-- Supplied material follows --
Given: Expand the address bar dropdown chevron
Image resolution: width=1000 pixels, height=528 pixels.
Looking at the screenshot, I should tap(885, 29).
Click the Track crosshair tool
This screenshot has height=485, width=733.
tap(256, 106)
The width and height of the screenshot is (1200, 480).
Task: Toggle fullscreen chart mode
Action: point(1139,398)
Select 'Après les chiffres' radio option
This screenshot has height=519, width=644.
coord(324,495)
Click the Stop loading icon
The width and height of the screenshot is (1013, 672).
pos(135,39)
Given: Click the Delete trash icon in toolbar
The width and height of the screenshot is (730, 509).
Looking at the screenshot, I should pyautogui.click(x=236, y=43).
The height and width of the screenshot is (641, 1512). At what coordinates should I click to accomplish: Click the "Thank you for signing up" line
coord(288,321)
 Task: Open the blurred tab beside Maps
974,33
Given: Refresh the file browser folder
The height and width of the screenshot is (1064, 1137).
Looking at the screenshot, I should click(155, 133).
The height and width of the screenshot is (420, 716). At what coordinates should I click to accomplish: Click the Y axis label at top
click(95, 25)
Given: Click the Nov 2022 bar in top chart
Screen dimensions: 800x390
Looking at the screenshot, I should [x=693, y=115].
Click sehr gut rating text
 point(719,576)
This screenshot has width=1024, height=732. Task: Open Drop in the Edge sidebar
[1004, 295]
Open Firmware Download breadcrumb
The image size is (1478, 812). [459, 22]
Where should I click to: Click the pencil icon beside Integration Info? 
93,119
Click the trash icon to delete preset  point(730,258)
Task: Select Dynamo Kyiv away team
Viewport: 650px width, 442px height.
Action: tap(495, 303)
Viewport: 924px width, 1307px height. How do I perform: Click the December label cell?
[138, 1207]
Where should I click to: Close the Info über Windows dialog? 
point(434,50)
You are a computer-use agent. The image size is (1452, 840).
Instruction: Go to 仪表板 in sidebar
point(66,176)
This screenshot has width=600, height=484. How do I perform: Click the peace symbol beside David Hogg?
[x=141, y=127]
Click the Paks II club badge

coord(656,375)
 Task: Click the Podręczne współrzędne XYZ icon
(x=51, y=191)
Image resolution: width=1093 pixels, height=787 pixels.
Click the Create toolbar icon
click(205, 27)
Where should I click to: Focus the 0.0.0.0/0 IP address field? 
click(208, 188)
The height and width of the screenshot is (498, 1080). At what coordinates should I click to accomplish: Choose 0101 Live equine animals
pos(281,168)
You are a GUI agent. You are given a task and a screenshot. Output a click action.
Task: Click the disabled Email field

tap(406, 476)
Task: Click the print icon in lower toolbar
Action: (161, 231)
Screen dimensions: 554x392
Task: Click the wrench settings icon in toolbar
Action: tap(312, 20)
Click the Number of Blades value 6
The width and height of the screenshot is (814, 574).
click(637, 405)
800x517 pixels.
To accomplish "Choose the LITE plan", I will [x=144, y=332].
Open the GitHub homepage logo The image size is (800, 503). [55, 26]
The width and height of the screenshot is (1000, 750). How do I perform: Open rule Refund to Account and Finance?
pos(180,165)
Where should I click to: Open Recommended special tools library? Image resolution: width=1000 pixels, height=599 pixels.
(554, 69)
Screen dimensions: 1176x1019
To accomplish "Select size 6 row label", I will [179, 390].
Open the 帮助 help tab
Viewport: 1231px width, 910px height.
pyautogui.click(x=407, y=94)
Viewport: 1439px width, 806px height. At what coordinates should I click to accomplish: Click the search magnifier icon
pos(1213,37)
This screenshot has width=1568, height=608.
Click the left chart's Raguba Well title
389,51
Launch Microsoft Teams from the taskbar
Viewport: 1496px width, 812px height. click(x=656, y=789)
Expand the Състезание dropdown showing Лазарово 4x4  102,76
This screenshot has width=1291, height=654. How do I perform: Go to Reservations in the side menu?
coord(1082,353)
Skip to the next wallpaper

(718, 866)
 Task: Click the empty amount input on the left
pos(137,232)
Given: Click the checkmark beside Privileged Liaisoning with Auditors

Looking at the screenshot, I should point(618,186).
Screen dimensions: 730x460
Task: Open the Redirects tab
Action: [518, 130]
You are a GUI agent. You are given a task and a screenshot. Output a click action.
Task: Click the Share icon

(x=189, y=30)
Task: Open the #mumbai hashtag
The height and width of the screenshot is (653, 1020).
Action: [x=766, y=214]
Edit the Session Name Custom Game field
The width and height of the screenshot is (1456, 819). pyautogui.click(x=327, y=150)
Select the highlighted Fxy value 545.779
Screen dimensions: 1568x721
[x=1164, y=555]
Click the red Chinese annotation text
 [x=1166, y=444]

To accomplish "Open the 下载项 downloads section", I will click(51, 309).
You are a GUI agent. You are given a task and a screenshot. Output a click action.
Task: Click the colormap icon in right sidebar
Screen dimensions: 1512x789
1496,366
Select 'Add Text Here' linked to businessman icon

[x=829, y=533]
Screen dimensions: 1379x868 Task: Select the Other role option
-- Supplied material concluded --
__What you need to do__:
Find "dropdown" in the preceding records. Copy each line that holds it.

__Task output__:
Given: Expand the address bar dropdown chevron
Expand the Състезание dropdown showing Лазарово 4x4  102,76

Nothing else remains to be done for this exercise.